The expectations for board members have been on a sharp rise for the past two decades. Companies are relying more and more on their directors both inside and outside of meeting settings, and with that dependence comes an often inevitable outcome: boardroom burnout.
Although directors at for-profit companies may feel this strain, it’s especially common among their nonprofit counterparts. Since nonprofit board roles are usually volunteer-based, it’s not uncommon for members to take early or unexpected exits from their positions. Here are some tips for avoiding “boardroom burnout” situations.
Recognize and establish limits
It may sound simple, but if you can’t tackle the extra hours needed to head up a committee or act as the board secretary, politely decline those leadership positions. It’s better to stay in a less demanding role (if you still feel connected to the cause) than it is to leave and force the organization to fill a void.
Do disconnect when you can
We know you’re dedicated to your board service, but nothing will burn you out faster than a nonstop connection to all things board-related.

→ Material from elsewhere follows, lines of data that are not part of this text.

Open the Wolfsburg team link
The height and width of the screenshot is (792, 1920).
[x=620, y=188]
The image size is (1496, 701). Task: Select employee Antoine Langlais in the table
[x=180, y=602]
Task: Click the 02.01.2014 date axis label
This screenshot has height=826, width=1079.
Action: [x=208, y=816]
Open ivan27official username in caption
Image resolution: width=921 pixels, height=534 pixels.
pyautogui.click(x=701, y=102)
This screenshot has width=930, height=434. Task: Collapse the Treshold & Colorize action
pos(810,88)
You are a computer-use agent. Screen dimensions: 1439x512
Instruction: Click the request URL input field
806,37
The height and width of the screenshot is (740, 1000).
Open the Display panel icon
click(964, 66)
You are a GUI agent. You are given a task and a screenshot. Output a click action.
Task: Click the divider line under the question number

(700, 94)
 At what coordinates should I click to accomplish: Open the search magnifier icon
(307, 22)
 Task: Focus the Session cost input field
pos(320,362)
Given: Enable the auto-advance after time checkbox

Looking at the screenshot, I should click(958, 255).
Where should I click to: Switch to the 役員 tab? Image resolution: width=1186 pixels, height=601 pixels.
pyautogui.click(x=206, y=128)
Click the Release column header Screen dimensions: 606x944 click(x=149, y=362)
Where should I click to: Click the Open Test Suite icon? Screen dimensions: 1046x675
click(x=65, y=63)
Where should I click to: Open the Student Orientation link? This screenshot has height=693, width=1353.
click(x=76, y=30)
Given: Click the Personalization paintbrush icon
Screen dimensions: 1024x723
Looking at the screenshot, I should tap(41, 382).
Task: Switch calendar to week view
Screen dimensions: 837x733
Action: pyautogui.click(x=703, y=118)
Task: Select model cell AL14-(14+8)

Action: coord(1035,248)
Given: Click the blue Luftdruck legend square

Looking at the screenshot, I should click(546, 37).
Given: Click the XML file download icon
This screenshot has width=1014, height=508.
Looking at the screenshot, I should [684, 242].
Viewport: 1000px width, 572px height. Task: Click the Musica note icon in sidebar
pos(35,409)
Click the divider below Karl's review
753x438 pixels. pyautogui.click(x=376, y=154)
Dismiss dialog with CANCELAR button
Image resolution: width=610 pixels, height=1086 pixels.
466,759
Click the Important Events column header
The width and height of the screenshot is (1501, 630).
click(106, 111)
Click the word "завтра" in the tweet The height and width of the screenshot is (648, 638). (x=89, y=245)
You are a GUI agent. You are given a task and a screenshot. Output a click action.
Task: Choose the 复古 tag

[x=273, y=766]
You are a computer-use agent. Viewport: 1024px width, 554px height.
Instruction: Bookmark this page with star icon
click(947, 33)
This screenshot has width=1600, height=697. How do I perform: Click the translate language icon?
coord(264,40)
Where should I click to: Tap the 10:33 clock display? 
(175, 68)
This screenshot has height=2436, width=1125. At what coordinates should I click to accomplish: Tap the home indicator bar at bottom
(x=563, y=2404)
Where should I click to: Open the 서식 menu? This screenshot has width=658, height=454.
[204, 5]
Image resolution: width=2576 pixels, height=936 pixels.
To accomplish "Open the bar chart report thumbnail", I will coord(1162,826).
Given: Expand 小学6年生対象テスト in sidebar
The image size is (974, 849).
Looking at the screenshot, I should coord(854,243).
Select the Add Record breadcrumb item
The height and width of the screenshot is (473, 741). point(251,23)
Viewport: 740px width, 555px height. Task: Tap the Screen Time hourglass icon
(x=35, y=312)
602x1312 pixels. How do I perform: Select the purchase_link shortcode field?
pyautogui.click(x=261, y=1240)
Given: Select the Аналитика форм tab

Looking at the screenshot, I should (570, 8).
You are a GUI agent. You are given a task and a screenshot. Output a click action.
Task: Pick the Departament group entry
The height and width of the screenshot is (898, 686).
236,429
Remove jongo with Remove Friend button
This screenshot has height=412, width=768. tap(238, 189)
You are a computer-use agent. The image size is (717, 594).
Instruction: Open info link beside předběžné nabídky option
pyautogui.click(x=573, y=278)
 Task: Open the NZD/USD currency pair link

We’re not telling you to ignore important emails or to disregard your board tasks, but we are telling you to take a breather when the pace slows down.
“Disconnecting” doesn’t have to be a full-on vacation, but it should be enough time for you to pursue a hobby, go to a new place, or another activity to clear your mind of board tasks.
The benefits of downtime can’t be overstated: you come back to the office with clear perspective and a fresh sense of purpose.
Don’t let your board meeting prep become a cram session
It’s easy to put board responsibilities off until the week of your next meeting, but that can lead to serious conflicts with your day-to-day job. It can also make your board responsibilities feel more overwhelming than they really are. If your company utilizes a board software product, it’s easy to split up your work throughout the month.
Choose two days a week and set aside a couple of hours for meeting preparation. Read over your latest board packet in installments rather than all at once (and let’s be honest, you might skip a few items if you’re trying to do too much at one time).
Build relationships with your fellow directors
You may not be extremely familiar with your colleagues when you begin your board service, but it will definitely help you in the long run if you get to know them outside of meeting times. Plan lunches to learn about them one-on-one. This is also a great way to gauge interest in ideas you may have for future growth or to develop more advocates for your areas of concern.